* [Problem] Continue the blog post below about dancing alone in a building's pool during the pandemic, starting right after its last sentence.

I wanted to title this blog “Something Good Always Comes From Something Bad” but with the sheer amount of bad over the past year, it felt trite. With the pandemic, protests against and protections entrenched for police brutality, and a genuinely frightening proliferation of willful, blissful ignorance, the past year has been an avalanche of shit. Surely not enough good has come from all that bad to strike an effective balance.
I’m not going to argue it has.
But as I thought about this theme that I jotted down some months ago, I started thinking about taking a break at my building’s pool. And then I started thinking about what I like to do in the pool these days: Dance.
The “dance like no one is watching” line is cliched into tatters from Millennial’s Tumblr pages but, like all cliches, there’s an element of truth in it. Unencumbered by leering eyes and rank judgements, you can unequivocally be yourself. I wish I could believe most of us grow out of caring what other people think, but the sheer discomfort most adults have about dancing is proof positive that we don’t. I’m independent, but like everyone in this business, I’m conscious of my reputation and image. In the pool, however, I could give a shit.
At some point during this pandemic (time isn’t real anymore), I began going to the pool. Nobody’s ever there. So at some point, I began playing music. And then, naturally, I got into the music. And then, naturally, I got carried away by the music. Now, I go to the pool every day and dance because it’s something I can do to genuinely feel good without being ashamed.
This pandemic has created an odd phenomenon where nobody wants to see anyone else in a good mood. There’s so little to be happy about in the world, most of us feel afraid or ashamed to express joy. Masks are essential not just for stunting the spread of COVID, but for stunting the spread of joy. Who wants to have a big smile on their face when they run into someone who just lost a family member to COVID? It’s a social coping mechanism — a compassionate one, honestly — to suppress joy in times of sorrow. But when the dark times are this extended, you just can’t wallow in it anymore. You have to find a way to let the joy out. Everyone these days is as aware of people in good moods as they are of those in bad moods. That’s not great.

* [Data for analysis]
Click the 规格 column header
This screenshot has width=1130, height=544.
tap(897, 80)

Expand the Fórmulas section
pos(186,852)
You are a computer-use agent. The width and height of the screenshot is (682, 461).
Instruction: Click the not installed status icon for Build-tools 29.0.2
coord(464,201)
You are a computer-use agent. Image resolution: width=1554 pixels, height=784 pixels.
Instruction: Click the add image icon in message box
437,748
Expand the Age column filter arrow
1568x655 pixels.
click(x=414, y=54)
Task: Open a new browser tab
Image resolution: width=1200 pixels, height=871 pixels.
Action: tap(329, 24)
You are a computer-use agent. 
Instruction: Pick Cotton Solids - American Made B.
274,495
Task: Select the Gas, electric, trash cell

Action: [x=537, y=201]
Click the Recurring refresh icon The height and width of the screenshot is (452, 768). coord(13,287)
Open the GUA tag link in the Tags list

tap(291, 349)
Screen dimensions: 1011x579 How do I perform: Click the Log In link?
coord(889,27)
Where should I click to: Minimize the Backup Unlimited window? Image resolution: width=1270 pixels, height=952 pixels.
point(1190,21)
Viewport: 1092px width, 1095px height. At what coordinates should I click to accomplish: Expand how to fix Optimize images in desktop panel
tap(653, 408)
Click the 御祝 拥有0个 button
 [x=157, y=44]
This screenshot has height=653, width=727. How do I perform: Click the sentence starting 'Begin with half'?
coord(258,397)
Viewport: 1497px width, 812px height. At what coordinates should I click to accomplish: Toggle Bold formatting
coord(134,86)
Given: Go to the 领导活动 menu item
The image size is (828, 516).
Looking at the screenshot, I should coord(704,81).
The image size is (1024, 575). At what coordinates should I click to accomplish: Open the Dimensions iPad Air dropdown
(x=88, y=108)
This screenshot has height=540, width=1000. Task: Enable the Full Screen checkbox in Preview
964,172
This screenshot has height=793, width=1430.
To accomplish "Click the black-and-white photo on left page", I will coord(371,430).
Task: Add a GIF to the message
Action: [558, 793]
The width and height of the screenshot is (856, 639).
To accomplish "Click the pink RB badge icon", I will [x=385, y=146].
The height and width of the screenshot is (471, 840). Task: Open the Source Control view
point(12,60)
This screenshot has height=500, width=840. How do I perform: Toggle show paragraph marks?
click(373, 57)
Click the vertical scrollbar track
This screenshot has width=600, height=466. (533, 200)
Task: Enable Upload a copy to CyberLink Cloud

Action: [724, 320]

* [Result for this task]
So I dance in the pool. And because it’s a pool, I levitate. I feel like Fred Astaire defying gravity, and even if I look ridiculous, I feel amazing. Nobody sees me, so nobody’s offended.
While I do believe that something good always comes from something bad, sometimes it’s hard to realize. You have to work to find that silver lining. It may not be right in front of your nose and you may have to break your regular boundaries to find it. But it’s there. We’ve all danced in a pool this year so ask yourself what it looks like.
2020 was a lost year in some terms, but I also got into shape, I read more, and I got back into music enough that I actually feel confident playing publicly. Despite the rough, there is good in the world and in your life. It may just require a little extra digging to find, and you have to be willing to do a little extra to get there. It may not be a literal pool, it may not be literal dancing, but there has been joy this past year — and it’s nothing to be ashamed of. In dark times, it’s imperative to find the positive rays of hope that have sustained you and will continue to do so. Check in with yourself. Give yourself time to do the things that make you feel good. To quote Stephen King, “Home is where you dance with others, and dancing is life.”